Weiss argued that Shkreli should not be forced to come to Washington only to assert the Fifth Amendment privilege in person.
According to the firm’s letter, the committee has indicated that Congress might seek to immunize Shkreli. If and when the committee decides to immunize him, Weiss said, “he will gladly cooperate in any way, answer any questions, and produce any documents.”
But, in a response on the same day, the congressional committee threatened to pursue criminal contempt charges if Shkreli failed to appear. “The committee rejects the notion that Mr. Shkreli is unable to comply with the subpoena,” Rep. Jason Chaffetz, (R-Utah), committee chairman, wrote to Weiss.

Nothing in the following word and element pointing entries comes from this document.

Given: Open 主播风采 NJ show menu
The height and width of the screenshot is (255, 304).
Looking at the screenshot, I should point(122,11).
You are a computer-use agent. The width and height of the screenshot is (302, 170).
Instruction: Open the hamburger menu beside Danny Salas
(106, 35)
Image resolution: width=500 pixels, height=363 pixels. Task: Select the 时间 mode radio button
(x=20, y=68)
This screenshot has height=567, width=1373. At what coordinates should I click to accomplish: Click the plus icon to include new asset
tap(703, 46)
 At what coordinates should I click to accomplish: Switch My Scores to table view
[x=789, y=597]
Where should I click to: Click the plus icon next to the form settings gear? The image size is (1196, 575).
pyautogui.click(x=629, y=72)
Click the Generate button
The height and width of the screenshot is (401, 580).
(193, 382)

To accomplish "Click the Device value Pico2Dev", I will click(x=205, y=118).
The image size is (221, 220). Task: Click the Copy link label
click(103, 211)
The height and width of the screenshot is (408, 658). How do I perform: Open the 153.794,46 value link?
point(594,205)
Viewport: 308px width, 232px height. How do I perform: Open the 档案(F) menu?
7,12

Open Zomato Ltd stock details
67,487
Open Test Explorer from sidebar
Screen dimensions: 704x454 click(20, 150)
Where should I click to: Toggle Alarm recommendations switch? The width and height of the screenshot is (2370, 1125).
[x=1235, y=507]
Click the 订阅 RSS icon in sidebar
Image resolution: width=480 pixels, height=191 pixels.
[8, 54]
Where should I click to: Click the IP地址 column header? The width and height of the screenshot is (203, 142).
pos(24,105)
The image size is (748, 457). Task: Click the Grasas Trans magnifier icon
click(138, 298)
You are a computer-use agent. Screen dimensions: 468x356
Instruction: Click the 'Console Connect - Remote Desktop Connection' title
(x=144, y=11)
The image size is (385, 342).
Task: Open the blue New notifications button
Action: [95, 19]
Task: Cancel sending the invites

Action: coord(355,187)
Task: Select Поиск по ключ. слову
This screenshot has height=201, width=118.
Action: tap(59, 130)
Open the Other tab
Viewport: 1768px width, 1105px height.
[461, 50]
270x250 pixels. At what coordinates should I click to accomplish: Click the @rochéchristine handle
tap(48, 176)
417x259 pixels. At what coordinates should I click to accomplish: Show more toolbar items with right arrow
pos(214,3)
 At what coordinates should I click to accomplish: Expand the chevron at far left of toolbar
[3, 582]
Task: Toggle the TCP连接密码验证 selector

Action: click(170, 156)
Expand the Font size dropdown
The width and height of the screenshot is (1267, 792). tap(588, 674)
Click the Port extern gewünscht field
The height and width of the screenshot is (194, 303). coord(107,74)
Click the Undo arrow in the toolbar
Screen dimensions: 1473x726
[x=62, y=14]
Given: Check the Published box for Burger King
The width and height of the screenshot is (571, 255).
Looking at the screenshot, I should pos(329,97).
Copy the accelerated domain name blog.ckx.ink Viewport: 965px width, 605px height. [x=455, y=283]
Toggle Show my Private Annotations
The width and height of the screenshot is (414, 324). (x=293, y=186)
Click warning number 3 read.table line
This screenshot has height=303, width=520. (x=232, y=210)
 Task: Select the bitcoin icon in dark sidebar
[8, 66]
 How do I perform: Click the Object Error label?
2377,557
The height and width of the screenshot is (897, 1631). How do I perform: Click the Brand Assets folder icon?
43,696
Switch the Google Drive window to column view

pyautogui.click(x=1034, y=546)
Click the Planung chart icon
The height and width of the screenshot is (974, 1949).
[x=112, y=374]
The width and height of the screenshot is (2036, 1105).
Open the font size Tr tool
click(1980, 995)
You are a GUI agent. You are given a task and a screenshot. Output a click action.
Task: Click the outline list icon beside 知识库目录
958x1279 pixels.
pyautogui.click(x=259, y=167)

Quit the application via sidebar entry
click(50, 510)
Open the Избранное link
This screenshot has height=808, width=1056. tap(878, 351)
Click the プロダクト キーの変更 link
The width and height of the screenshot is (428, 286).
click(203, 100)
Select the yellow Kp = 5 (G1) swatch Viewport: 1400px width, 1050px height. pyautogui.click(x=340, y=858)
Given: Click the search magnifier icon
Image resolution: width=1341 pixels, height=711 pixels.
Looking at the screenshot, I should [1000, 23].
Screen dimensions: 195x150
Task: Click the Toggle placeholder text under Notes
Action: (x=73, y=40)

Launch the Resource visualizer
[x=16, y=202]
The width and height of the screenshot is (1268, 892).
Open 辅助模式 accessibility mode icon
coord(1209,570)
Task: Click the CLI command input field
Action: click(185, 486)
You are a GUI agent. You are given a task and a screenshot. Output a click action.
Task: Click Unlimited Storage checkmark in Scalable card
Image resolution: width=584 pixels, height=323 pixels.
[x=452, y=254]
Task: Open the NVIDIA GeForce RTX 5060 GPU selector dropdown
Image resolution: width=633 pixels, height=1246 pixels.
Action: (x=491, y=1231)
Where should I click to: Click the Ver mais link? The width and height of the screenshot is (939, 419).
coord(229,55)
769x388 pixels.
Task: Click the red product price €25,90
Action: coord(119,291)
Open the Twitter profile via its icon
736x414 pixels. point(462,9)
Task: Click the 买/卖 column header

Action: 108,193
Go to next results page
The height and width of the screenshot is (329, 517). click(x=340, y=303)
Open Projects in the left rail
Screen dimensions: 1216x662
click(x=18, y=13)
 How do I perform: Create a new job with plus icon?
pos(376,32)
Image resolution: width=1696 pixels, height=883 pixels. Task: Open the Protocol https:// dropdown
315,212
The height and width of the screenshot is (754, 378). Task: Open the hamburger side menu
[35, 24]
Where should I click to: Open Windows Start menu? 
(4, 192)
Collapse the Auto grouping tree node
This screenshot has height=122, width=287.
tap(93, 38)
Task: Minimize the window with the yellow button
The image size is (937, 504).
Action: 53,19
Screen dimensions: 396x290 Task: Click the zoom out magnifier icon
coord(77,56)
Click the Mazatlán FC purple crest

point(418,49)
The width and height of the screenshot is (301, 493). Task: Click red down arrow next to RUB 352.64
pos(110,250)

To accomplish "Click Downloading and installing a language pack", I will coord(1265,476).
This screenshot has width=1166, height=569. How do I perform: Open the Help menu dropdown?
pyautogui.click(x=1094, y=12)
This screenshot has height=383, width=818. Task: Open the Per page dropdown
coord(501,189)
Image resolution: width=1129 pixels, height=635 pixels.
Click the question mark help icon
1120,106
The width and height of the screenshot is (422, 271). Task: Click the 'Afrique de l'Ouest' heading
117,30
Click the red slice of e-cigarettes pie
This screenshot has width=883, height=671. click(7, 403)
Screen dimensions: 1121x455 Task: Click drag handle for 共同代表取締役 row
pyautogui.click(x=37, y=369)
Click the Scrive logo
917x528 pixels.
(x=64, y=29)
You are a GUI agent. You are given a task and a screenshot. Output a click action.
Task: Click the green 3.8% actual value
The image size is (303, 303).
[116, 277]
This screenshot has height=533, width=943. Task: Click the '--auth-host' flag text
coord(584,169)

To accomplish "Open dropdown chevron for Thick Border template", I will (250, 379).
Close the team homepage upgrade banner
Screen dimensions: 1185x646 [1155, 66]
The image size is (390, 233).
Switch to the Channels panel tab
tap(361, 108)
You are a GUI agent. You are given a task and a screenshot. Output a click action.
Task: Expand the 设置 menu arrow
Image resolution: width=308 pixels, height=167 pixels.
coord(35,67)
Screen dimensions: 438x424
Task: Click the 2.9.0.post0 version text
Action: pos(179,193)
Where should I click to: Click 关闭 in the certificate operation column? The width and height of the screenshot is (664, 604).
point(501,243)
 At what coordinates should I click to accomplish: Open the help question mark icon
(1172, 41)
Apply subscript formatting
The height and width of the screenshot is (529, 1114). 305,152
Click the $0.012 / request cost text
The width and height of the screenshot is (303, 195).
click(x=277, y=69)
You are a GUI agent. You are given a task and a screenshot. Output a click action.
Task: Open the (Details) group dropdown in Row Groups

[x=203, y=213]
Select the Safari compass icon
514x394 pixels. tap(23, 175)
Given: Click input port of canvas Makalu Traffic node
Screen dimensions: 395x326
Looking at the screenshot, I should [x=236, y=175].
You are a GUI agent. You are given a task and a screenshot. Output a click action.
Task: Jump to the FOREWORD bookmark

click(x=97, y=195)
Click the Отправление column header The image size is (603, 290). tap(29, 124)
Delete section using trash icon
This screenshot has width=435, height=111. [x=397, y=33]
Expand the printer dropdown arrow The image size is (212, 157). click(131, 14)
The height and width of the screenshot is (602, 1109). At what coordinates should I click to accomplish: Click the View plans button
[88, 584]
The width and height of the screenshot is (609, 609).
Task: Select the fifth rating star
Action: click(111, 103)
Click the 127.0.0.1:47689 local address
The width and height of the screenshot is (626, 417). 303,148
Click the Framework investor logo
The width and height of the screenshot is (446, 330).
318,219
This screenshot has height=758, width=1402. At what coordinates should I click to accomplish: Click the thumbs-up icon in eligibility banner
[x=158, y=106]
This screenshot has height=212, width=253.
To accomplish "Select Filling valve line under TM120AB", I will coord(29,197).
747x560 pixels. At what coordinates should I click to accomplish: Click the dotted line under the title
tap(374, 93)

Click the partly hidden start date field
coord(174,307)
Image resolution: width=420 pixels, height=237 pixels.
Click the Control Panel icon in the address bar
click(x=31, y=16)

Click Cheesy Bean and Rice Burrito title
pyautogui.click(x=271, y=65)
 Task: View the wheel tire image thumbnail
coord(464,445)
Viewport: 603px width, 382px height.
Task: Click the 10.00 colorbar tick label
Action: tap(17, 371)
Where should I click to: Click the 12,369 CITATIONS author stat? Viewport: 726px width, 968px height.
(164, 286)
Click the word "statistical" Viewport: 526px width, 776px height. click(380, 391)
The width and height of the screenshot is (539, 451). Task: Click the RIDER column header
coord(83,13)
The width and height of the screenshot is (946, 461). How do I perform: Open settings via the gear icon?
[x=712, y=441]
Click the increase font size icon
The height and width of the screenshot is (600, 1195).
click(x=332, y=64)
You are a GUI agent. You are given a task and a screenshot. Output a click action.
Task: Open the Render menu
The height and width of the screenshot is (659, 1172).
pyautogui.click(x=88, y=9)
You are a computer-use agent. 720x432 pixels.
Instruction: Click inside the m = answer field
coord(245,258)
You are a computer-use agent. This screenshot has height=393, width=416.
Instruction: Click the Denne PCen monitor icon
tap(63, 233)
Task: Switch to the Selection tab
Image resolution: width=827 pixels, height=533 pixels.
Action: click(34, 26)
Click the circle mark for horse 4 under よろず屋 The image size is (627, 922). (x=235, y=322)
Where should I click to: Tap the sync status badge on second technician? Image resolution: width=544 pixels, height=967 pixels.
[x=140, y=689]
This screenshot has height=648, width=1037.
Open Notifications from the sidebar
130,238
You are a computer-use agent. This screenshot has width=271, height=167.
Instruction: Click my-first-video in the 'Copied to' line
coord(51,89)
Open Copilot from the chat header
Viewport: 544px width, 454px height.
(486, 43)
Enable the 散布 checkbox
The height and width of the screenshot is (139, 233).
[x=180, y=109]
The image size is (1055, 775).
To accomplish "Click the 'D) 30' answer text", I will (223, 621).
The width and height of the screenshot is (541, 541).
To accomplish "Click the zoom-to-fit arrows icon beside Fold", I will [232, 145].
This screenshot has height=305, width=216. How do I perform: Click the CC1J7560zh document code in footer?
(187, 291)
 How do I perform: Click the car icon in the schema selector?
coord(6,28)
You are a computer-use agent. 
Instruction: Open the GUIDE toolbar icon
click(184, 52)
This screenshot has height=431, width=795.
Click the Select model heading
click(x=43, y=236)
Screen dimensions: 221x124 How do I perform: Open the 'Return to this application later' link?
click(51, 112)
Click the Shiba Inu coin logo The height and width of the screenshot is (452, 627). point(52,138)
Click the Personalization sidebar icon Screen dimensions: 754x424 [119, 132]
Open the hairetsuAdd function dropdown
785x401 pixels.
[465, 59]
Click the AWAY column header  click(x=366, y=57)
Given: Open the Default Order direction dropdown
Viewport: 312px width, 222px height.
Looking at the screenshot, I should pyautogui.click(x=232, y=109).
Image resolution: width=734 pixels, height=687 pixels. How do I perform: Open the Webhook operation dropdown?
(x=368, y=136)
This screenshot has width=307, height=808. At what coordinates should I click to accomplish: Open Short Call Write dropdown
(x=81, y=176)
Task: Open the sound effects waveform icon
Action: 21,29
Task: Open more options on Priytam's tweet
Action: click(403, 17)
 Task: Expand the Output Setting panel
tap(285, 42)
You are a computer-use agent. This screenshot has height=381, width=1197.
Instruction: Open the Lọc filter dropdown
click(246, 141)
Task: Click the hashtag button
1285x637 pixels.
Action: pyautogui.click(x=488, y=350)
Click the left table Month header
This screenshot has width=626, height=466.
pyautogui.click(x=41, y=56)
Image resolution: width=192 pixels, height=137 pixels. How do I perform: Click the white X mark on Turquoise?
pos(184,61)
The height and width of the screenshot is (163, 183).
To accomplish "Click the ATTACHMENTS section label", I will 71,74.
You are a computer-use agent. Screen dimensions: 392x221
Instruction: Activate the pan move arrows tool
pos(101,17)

Soon after, Shkreli’s lawyers wrote to Matsumoto to seek guidance and suggested they could move to block the subpoena.
But the judge eliminated any possibility of Shkreli citing his bail to escape the hearing. In a Monday ruling, Matsumoto said Shkreli is permitted to testify at the Feb. 4 hearing and must submit a copy of his itinerary in advance.
The Eastern District U.S. Attorney’s office told the judge it did not object to Shkreli traveling to Washington to comply.
Arnold & Porter continues to act on Shkreli’s behalf, even though the law firm informed the judge on Jan. 18 that Shkreli is in the process of finding new counsel. As of Monday, no other attorneys have entered the case on Shkreli’s behalf.
Shkreli continues to speak his mind on Twitter. On Monday, he tweeted, “there is nothing id like more than to tear Congress a new one. they know I can’t say anything … really unconstitutional.”
When reached Monday, Weiss declined to comment about the judge’s ruling and Shkreli’s plans.
Meanwhile, Shkreli’s co-defendant, Greebel, on Monday requested a modification of his travel restrictions that would allow him to go to Connecticut and, with advanced notice to the government, travel throughout the continental United States.
Kaye Scholer spokeswoman Andrea Orzehoski said that Greebel was still a partner at Kaye Scholer as of Monday and the firm is conducting an internal investigation to determine its next steps.